Are Minority Opinions Shared Less?

A Conceptual Replication Using Web-Based Reviews

Published Online:https://doi.org/10.1027/2151-2604/a000471

Abstract

Abstract. Product evaluation portals on the web that collect product ratings provide an excellent opportunity to observe opinion sharing in a natural setting. Evidence across different paradigms shows that minority opinions are shared less than majority opinions. This article reports a study testing whether this effect holds on product evaluation portals. We tracked the ratings of N = 76 products at 12 measurement points. We predicted that the higher (lower) the mean initial rating of a product, the more positive (negative) the newly contributed ratings will differ from this baseline – as an indication of the preferred sharing of majority compared to minority opinions. We found, however, that newly added ratings were on average less extreme than earlier ratings. These results can either be interpreted as regression to the mean or evidence for the preferred sharing of minority opinions.

Product evaluations on the web provide an excellent opportunity to observe the sharing of opinions in a natural setting. Given that online shopping limits the opportunities for a direct experience with an item before buying it, consumers often rely on others’ ratings and reviews (Lange, 2020). Most platforms collect ratings and reviews and provide summary statistics of past ratings. According to laboratory and interview research, opinions that disagree with the dominant opinion are less likely to be shared than those in line with it (e.g., Asch, 1956; Noelle-Neumann, 2001). However, sharing these opinions is particularly important because they add information that makes visible the wisdom of the crowd (Surowiecki, 2004). They are the basis for social change and progress, and, most important in the current context, they influence consumer decisions.
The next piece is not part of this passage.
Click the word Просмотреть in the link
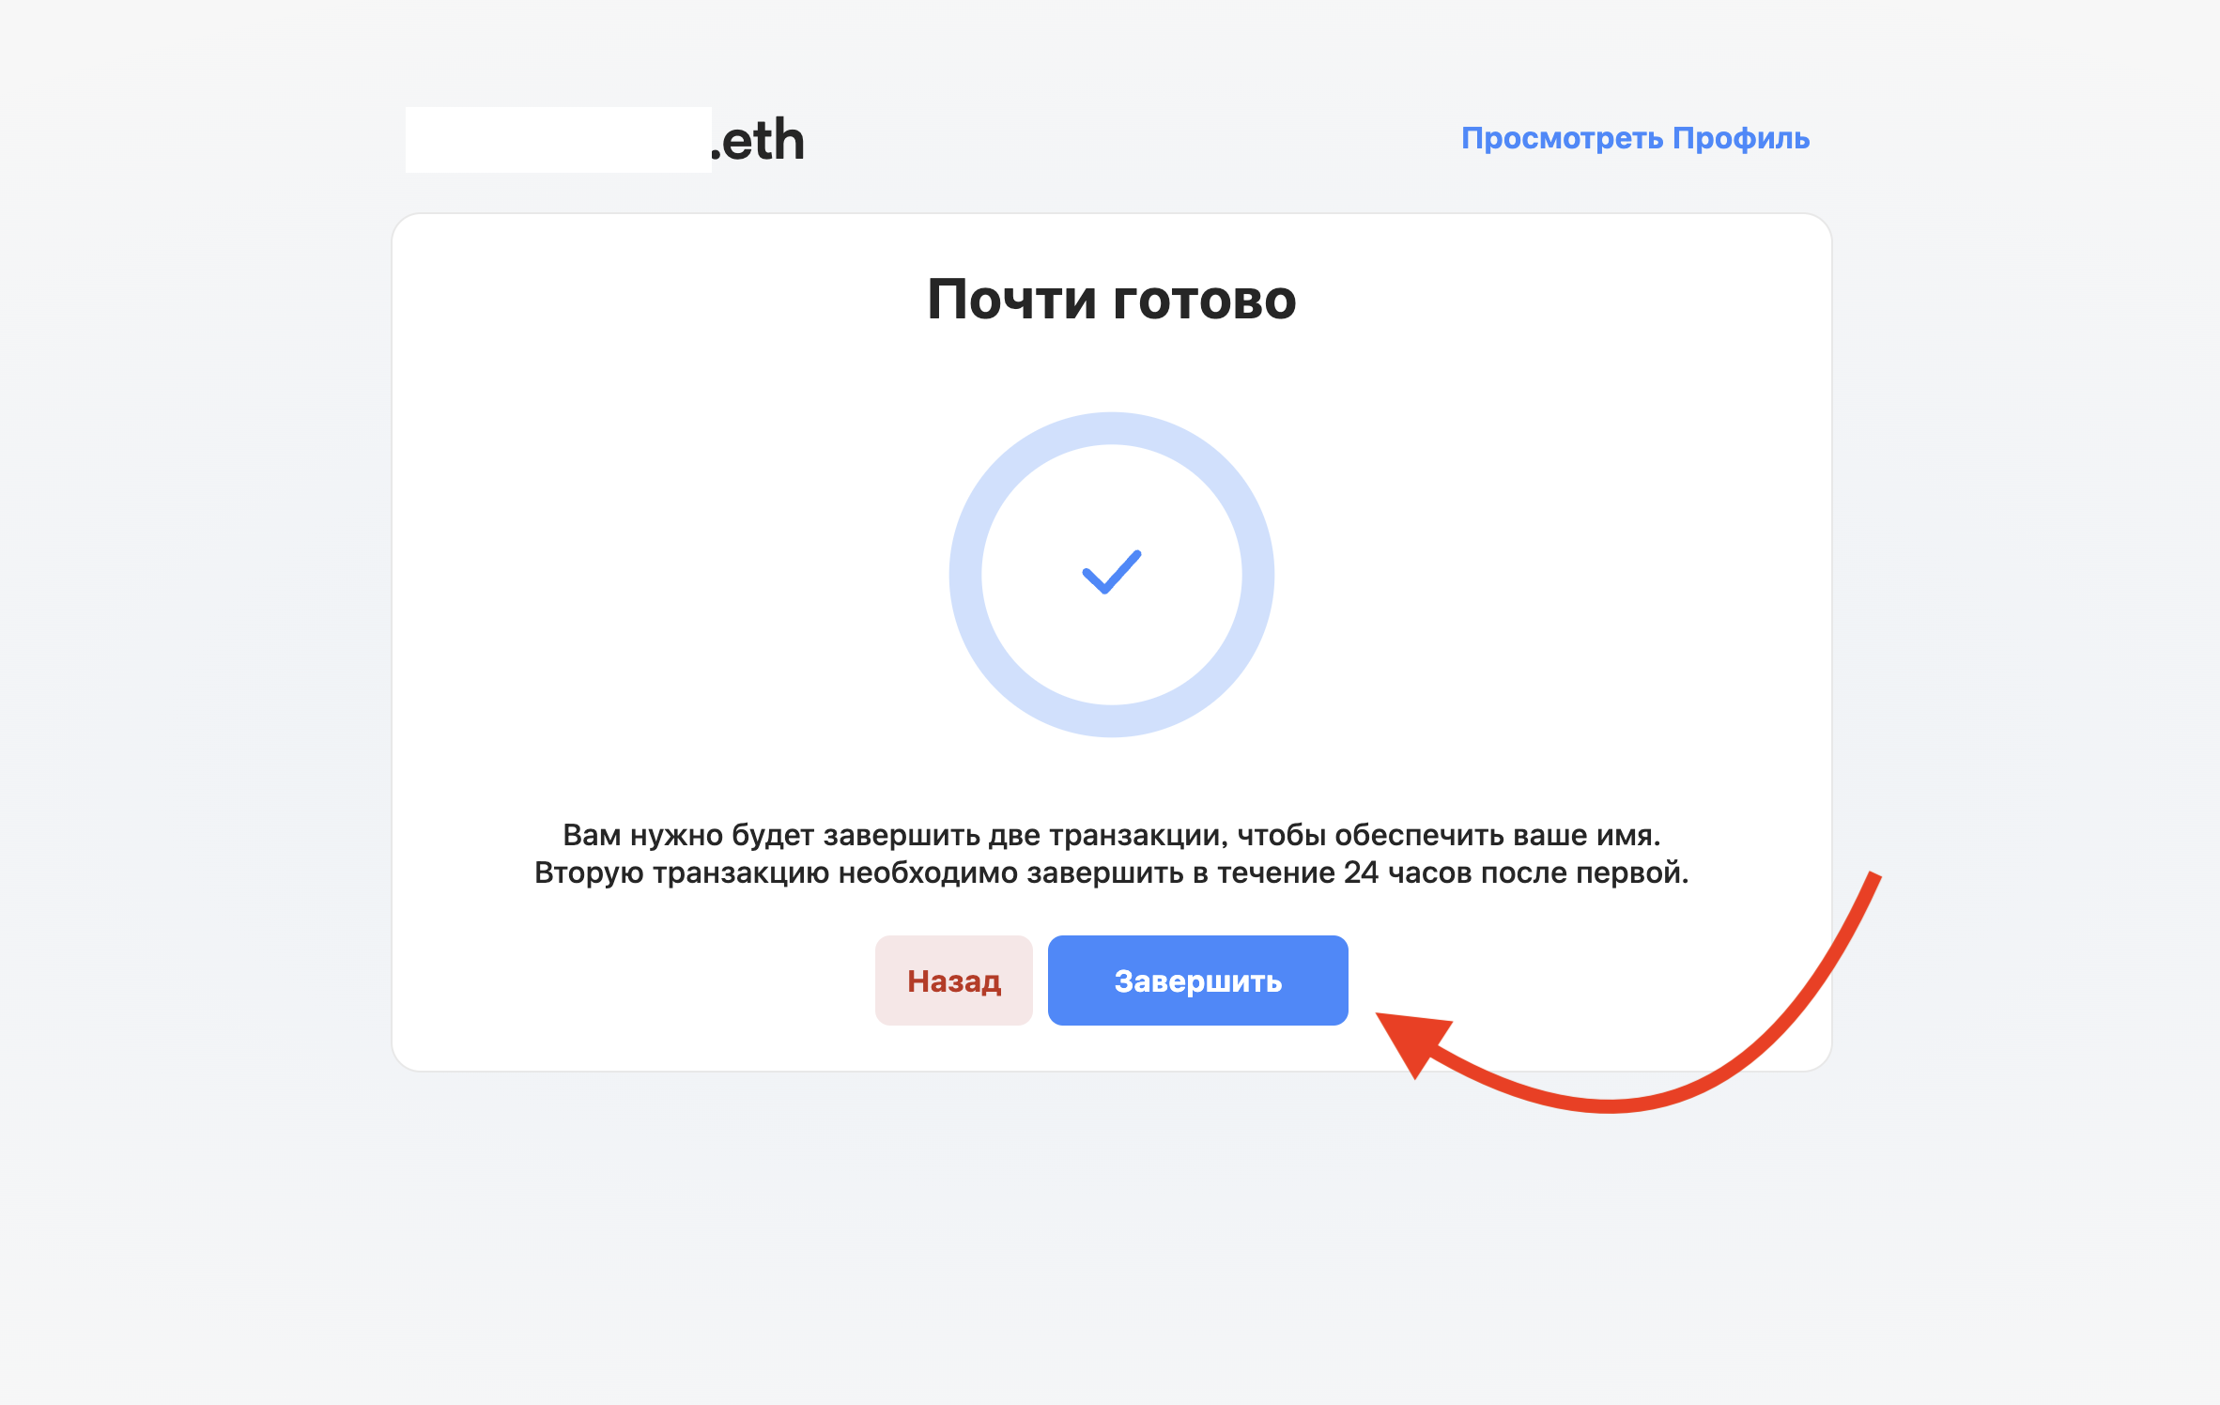The height and width of the screenshot is (1405, 2220). pos(1563,138)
If similar effects hold for product evaluations on the web, people who hold an opinion in line with the mean rating (majority opinion) should be more likely to contribute ratings or reviews than people who hold a minority opinion (i.e., people who lean towards the opposite pole of the evaluation dimension). Thus, the mean new rating should be more extreme than the mean initial rating. Therefore, based on data from product evaluation portals, we tested whether opinions not in line with the central tendency are shared less on product evaluation portals. Thereby, we contribute not only to the understanding of the dynamics of contributions to product evaluation portals but also present an example of how hypotheses about opinion sharing can be tested on the web.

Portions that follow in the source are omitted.